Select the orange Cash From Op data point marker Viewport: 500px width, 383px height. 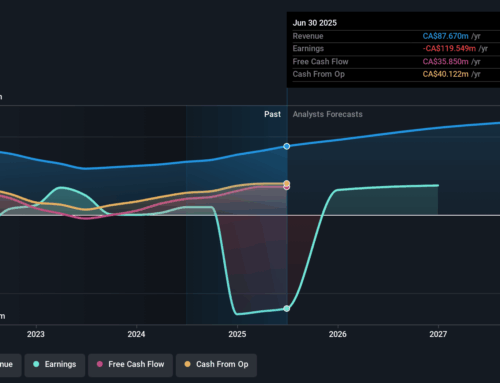[x=287, y=183]
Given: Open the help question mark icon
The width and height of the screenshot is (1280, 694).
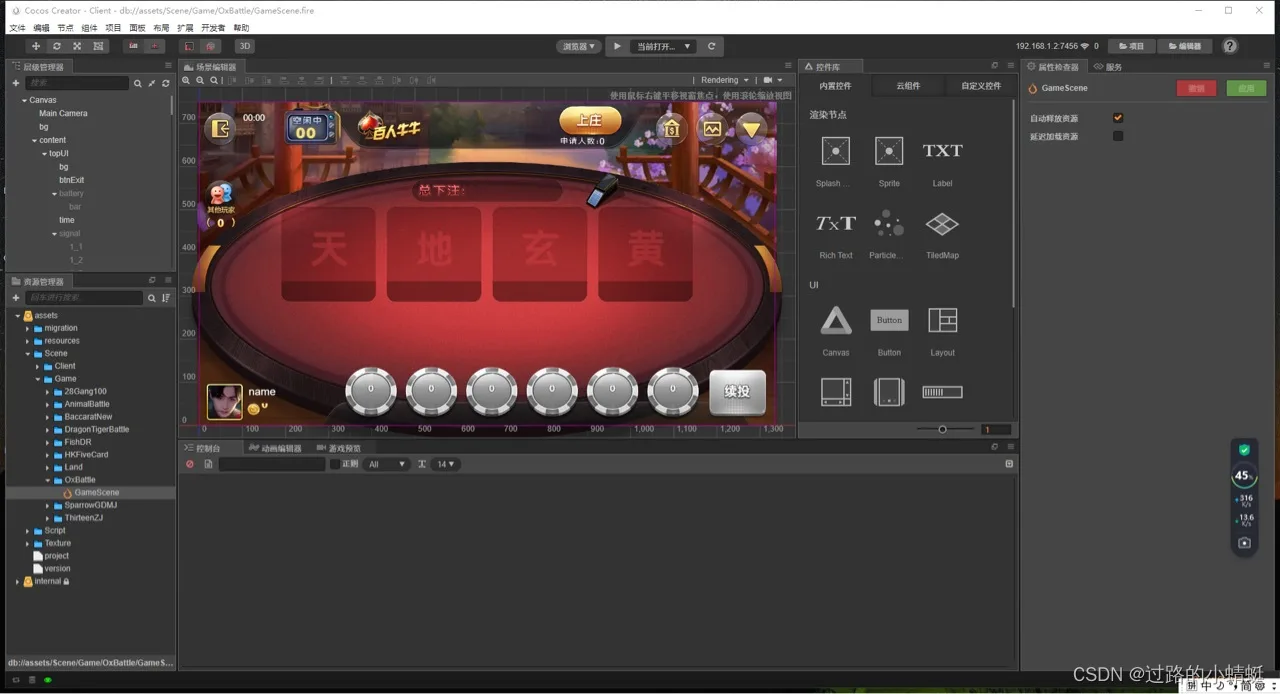Looking at the screenshot, I should [1230, 46].
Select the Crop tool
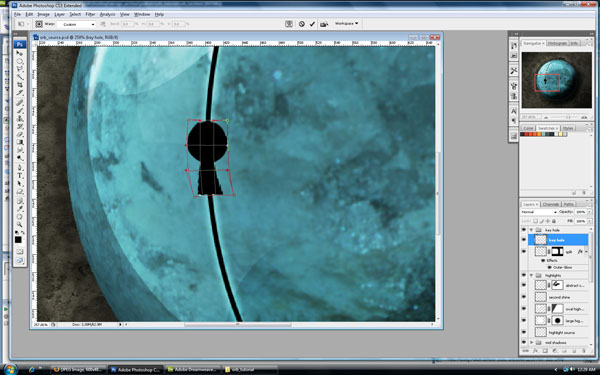Viewport: 600px width, 375px height. pos(20,85)
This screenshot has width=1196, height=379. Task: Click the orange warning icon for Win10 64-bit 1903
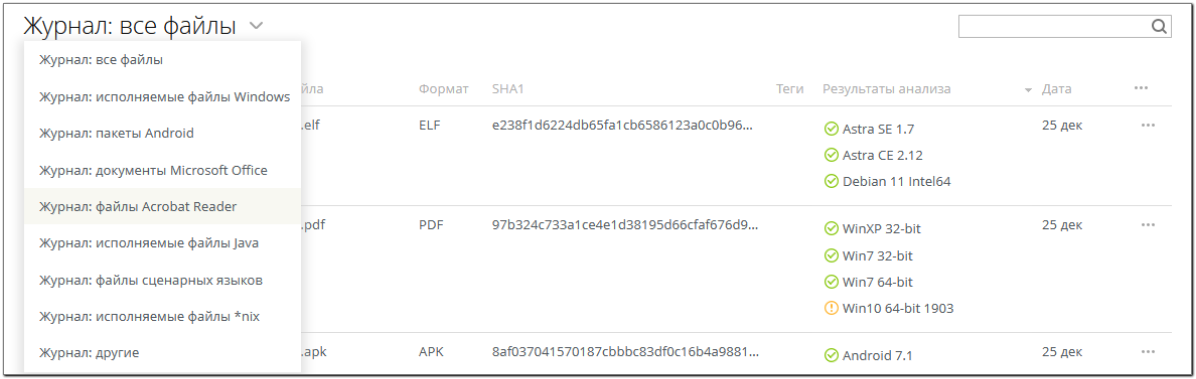[x=831, y=309]
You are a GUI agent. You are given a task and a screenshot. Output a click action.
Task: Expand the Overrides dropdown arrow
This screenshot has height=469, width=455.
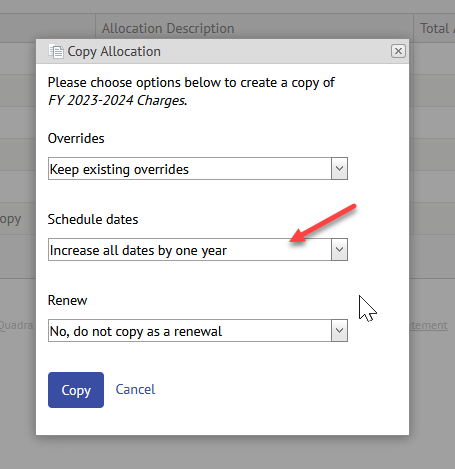pyautogui.click(x=339, y=169)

::::

WORK TO BE COMPLETED - Your answer must consist solely of the lines from the one containing "The width and" through the last line of the records above, copied exactly, with every picture left out.

REPLY TO THE TASK -
The width and height of the screenshot is (1280, 694).
Looking at the screenshot, I should [1230, 46].
Select the Crop tool
Viewport: 600px width, 375px height. pos(20,85)
This screenshot has width=1196, height=379. Task: Click the orange warning icon for Win10 64-bit 1903
[x=831, y=309]
You are a GUI agent. You are given a task and a screenshot. Output a click action.
Task: Expand the Overrides dropdown arrow
This screenshot has height=469, width=455.
pyautogui.click(x=339, y=169)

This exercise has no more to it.